Malpractice & Plagiarism
DAIS-POL-010
Malpractice and Plagiarism Policy
Data and AI School of London, NCFE Approved Centre
Policy Owner: Compliance Manager
Version: 1.0 | Date: April 2026 | Review: April 2027
NCFE Risk Level: High
Mode of Delivery: Fully Online
10.1 Purpose and Scope
The Data and AI School of London takes the integrity of all NCFE qualifications very seriously. This policy defines malpractice and plagiarism, sets out prevention and detection measures, and provides clear procedures for investigating and responding to suspected incidents.

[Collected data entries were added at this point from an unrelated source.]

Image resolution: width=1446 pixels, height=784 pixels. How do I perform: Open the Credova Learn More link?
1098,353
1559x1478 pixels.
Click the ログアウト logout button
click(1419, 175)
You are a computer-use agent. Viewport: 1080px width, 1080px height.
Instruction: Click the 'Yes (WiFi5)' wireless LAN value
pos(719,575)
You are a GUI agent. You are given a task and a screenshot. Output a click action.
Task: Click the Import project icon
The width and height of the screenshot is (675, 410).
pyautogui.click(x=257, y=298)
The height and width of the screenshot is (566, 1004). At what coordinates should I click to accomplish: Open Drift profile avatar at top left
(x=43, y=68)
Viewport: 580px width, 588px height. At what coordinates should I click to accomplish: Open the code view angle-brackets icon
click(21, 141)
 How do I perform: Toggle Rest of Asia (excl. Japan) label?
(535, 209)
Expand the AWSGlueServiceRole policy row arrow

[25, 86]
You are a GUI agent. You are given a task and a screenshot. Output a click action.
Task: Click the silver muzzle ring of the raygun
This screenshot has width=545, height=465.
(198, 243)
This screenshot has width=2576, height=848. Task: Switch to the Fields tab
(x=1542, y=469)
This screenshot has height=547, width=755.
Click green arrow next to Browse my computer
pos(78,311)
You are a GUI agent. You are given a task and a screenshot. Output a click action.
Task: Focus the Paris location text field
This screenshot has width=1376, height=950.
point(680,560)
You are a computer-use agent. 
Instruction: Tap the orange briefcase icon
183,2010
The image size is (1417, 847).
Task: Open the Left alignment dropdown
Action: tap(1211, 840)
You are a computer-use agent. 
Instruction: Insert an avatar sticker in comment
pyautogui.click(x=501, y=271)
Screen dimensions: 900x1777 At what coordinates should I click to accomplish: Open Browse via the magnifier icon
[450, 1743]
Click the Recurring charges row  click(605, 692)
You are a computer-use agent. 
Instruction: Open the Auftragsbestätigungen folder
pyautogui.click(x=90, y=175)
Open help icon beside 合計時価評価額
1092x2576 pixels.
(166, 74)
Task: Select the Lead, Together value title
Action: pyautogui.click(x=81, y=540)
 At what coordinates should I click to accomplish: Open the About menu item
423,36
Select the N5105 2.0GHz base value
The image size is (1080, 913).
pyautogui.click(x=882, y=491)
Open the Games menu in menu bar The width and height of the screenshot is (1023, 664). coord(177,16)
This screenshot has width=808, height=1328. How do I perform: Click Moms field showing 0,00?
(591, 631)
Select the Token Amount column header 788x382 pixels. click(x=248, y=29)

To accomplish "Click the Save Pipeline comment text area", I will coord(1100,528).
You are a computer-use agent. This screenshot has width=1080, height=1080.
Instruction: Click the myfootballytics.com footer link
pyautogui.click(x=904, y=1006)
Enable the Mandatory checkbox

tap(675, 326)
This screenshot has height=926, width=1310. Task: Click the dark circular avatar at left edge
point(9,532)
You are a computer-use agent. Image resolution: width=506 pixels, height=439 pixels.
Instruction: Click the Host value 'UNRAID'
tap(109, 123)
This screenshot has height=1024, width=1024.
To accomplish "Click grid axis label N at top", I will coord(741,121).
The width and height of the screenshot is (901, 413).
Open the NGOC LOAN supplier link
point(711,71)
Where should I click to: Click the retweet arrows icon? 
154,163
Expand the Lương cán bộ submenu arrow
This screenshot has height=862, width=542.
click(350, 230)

It applies to all learners and all staff.
10.2 Definitions
| Term | Definition |
|---|---|
| Plagiarism | Presenting another person's work, ideas, or words as one's own without proper acknowledgement, including copying from websites, books, other learners, or AI-generated text. |
| Collusion | Two or more learners working together on an individual assessment task without authorisation and submitting substantially similar work. |
| Contract cheating | Commissioning a third party (person or automated service) to complete assessed work and submitting it as one's own. |
| Impersonation | Having another person complete assessments on one's behalf, or attending/submitting as another learner. |
| AI-generated malpractice | Submitting content generated by an AI tool as original work, where such use has not been permitted for that specific task. |
| Assessor/staff malpractice | Any action by staff that gives learners an unfair advantage or compromises assessment integrity. |
10.3 Prevention Measures
All learners sign a digital declaration of authenticity with every major assessment submission.
All written submissions are checked using originality-detection software (Turnitin or equivalent).
Assessment tasks require personalised, contextualised responses difficult to plagiarise or AI-generate.
Assessors are trained to recognise AI-generated content, contract cheating, and collusion.
Learner identity may be re-verified at key assessment points through live video verification.
This policy is provided to all learners at induction and requires a digital acknowledgement.
10.4 Detection Indicators
Triggers for further investigation include:
Similarity scores above 25% on originality-detection software
A significant change in writing style, vocabulary, or quality compared to previous submissions
Content containing factual errors characteristic of AI hallucination
Identical or near-identical submissions from two or more learners
Metadata indicating submission was created by a different person or device
10.5 Investigation Procedure
1. The assessor reports the concern to the Compliance Manager in writing within 2 working days.
2. The Compliance Manager logs the concern in the Malpractice Register and notifies the Head of Centre.
3. The learner's submission is placed on hold; no grade is awarded pending investigation.
4. The learner is informed in writing and given the opportunity to respond and provide evidence.
5. The investigation is completed within 15 working days; the learner may be interviewed via video call.
6. Where malpractice is confirmed, the case is reported to NCFE under JCQ Suspected Malpractice Procedures.
7. The learner is informed of the outcome and advised of their right to appeal (Policy 1).
10.6 Sanctions
Available sanctions, applied proportionately:
A formal written warning on the learner's record
Resubmission under supervised conditions
Disqualification from the affected unit or the full qualification
Removal from the school's programme
10.7 Record Keeping
All concerns, investigations, and outcomes are recorded in the Malpractice Register regardless of whether the concern was upheld. Nil returns are recorded annually. The register is available to NCFE upon request.
This policy is reviewed annually. Next review: April 2027. Approved by: Head of Centre. © Data and AI School of London, April 2026. NCFE Approved Centre.